The heart of the Milky Way is apparently a hotspot for molecules that combine to form RNA.
A new survey of the thick, molecular clouds that shroud the galactic center has revealed the presence of a wide range of nitriles – organic molecules that are often toxic in isolation, but also constitute the building blocks of molecules essential for life.
The increase in prebiotic molecules (molecules involved in the emergence of life) identified in the galactic center, particularly those associated with RNA, has implications for our understanding of how life emerges in the Universe – and how it did so here on Earth.
“Here we show that the chemistry that takes place in the interstellar medium is able to efficiently form multiple nitriles, which are key molecular precursors of the ‘RNA World‘ scenario,” explained astrobiologist Víctor Rivilla of the Spanish National Research Council and the National Institute of Aerospace Technology in Spain.
Precisely how life emerged on Earth is a mystery whose bottom scientists are extremely keen to reach. That information will yield important clues to discovering exoplanets likely to harbor living organisms.
One version is that RNA emerged first from the metaphorical ooze, self-replicating and diversifying all on its own; this is what’s called the RNA World Hypothesis.
We’re not likely to ever get direct evidence from Earth, but we can put together more and more clues to figure out how plausible and likely this scenario is. One of the questions raised by this hypothesis is about the source of RNA prebiotic molecules such as nitriles. Were they here on Earth from the start, or could they have been carried in from space on meteorites and asteroids?
We know the inner Solar System, including Earth, was subject to a period of intense asteroid bombardment very early in its history. We’ve also found prebiotic molecules on meteors, comets, and asteroids hanging around the Solar System today. And where do meteors, comets and asteroids get them?
Well, probably the clouds they were born in: cold molecular clouds that give birth to stars. Once a star finishes forming from a section of cloud, the cloud leftovers go on to form everything else in a planetary system – planets, comets, asteroids, dwarf planets, and whatever else might be lurking about.

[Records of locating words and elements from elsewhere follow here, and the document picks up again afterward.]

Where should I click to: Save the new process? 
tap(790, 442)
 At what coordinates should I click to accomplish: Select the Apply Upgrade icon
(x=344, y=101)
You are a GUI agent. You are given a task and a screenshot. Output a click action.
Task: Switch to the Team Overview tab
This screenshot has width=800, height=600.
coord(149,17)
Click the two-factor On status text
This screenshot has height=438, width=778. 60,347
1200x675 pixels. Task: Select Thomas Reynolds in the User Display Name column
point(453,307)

The Solar System’s birth cloud is long gone, but the center of the galaxy is thick with molecular clouds. It’s called the Central Molecular Zone, and scientists have found a bunch of prebiotic molecules hanging around there.

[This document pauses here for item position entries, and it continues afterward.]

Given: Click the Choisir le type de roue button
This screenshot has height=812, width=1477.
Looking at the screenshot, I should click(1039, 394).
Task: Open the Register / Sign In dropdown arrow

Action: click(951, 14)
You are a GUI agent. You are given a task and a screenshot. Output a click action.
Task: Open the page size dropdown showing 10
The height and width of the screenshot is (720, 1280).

One particular cloud, named G+0.693-0.027, is especially interesting. There’s no evidence of star formation there yet, but scientists believe that a star or stars will form there in the future.

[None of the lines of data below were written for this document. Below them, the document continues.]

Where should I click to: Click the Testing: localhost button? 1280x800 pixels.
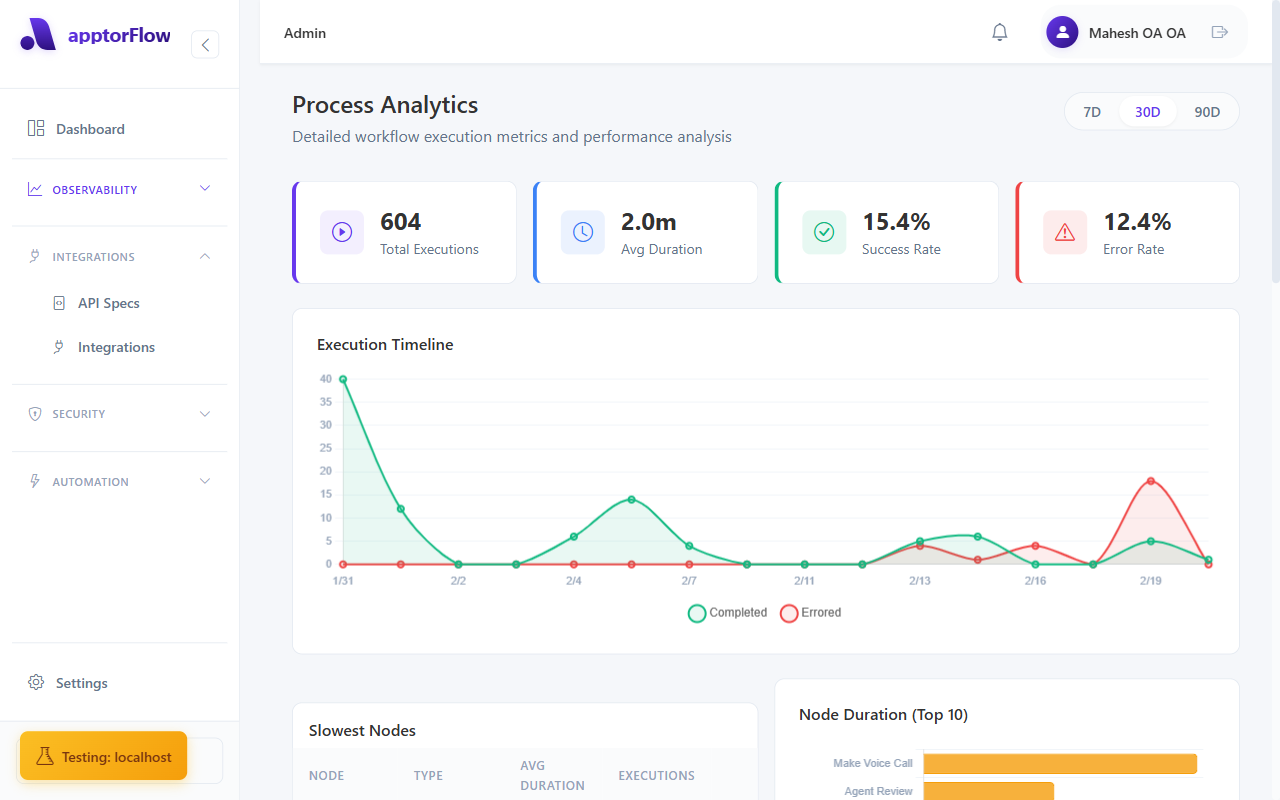pos(103,757)
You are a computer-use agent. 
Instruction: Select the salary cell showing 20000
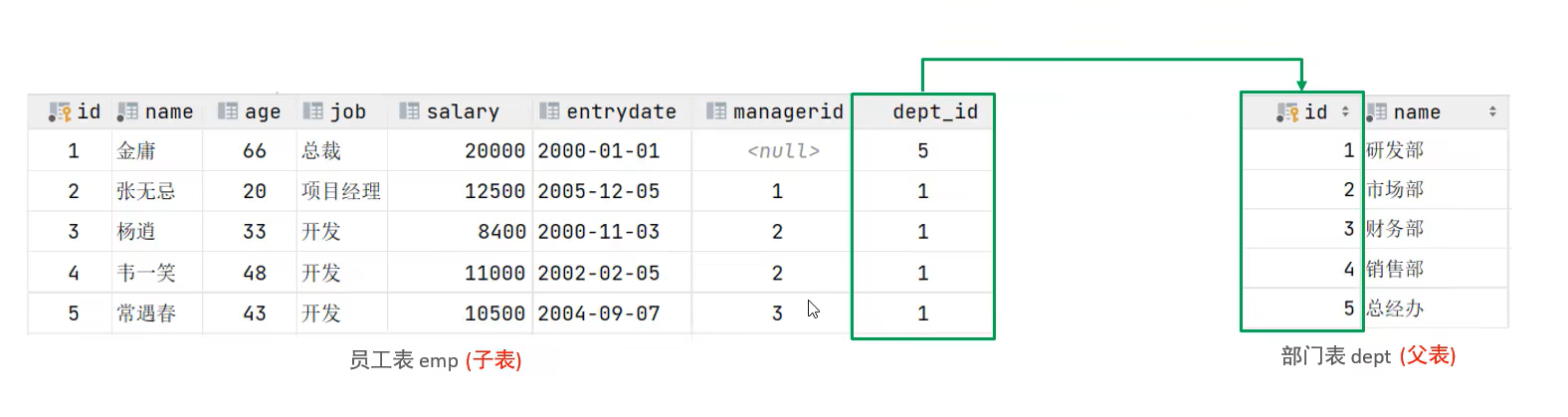(493, 151)
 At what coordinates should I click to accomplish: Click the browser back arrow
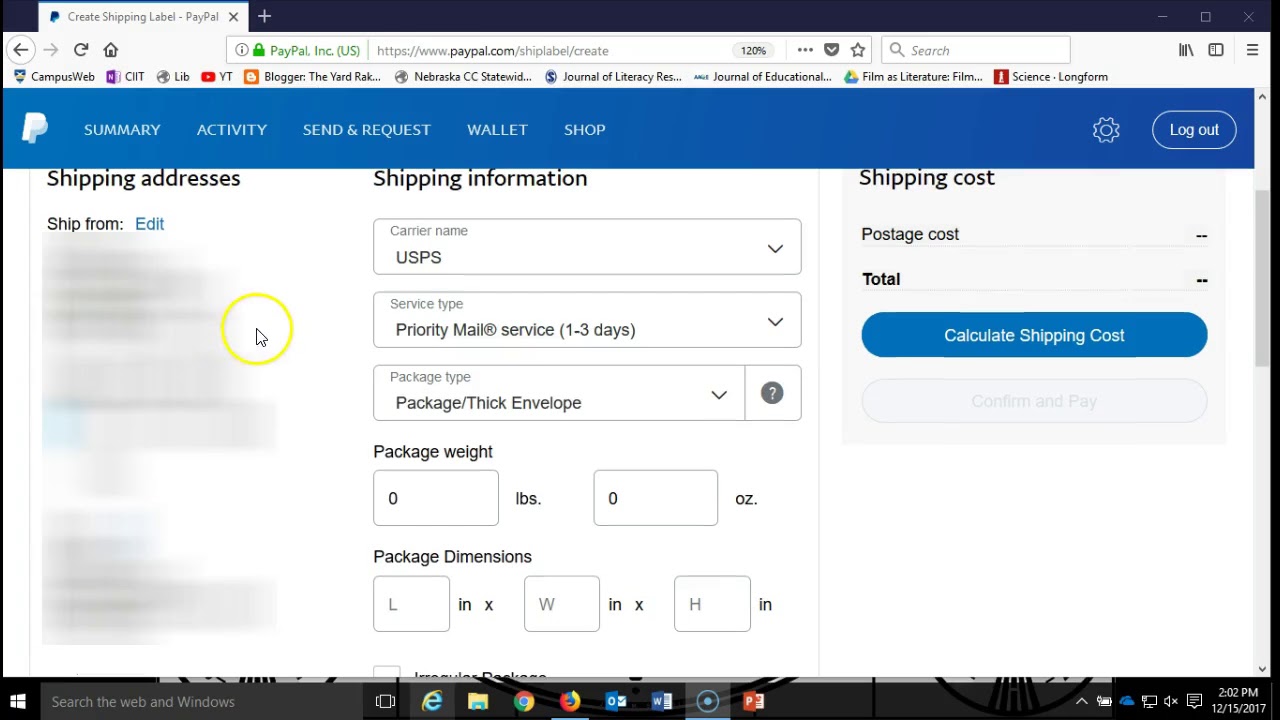pos(20,49)
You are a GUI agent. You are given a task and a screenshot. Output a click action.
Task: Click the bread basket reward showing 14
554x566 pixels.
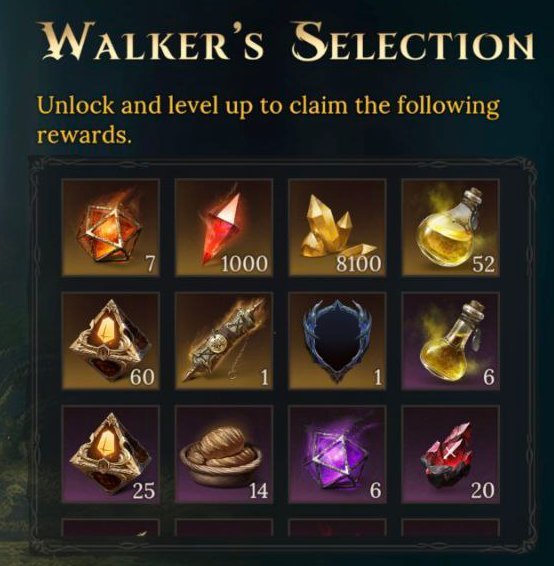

“The chemical content of G+0.693-0.027 is similar to those of other star-forming regions in our galaxy, and also to that of Solar System objects like comets,” Rivilla said.
“This means that its study can give us important insights about the chemical ingredients that were available in the nebula that give rise to our planetary system.”
The researchers used two telescopes to study the spectrum of light coming from the cloud. When certain elements or molecules absorb and re-emit light, this can be seen on the spectrum as a darker or lighter line. Interpreting these absorption and emission lines can be tricky, but it can also be used to identify which molecules are present: each one has its own spectral signature.
By carefully studying and analyzing emission features from G+0.693-0.027, Rivilla and his colleagues identified a range of nitriles, including cyanic acid, cyanoallene, propargyl cyanide, and cyanopropyne. They also made tentative detections of cyanoformaldehyde, and glycolonitrile.
Previous observations of G+0.693-0.027 revealed the presence of cyanoformaldehyde, and glycolonitrile. This suggests that nitriles are among the most abundant chemical families in the Milky Way, and that the most basic building blocks for RNA can be found in the clouds that give birth to stars and planets.
But there is – of course, as there always is – more work to be done.
“We have detected so far several simple precursors of ribonucleotides, the building blocks of RNA,” explained astrobiologist Izaskun Jiménez-Serra, also of the Spanish National Research Council and the National Institute of Aerospace Technology.
“But there are still key missing molecules that are hard to detect. For example, we know that the origin of life on Earth probably also required other molecules such as lipids, responsible for the formation of the first cells. Therefore we should also focus on understanding how lipids could be formed from simpler precursors available in the interstellar medium.”
The research has been published in Frontiers in Astronomy and Space Sciences.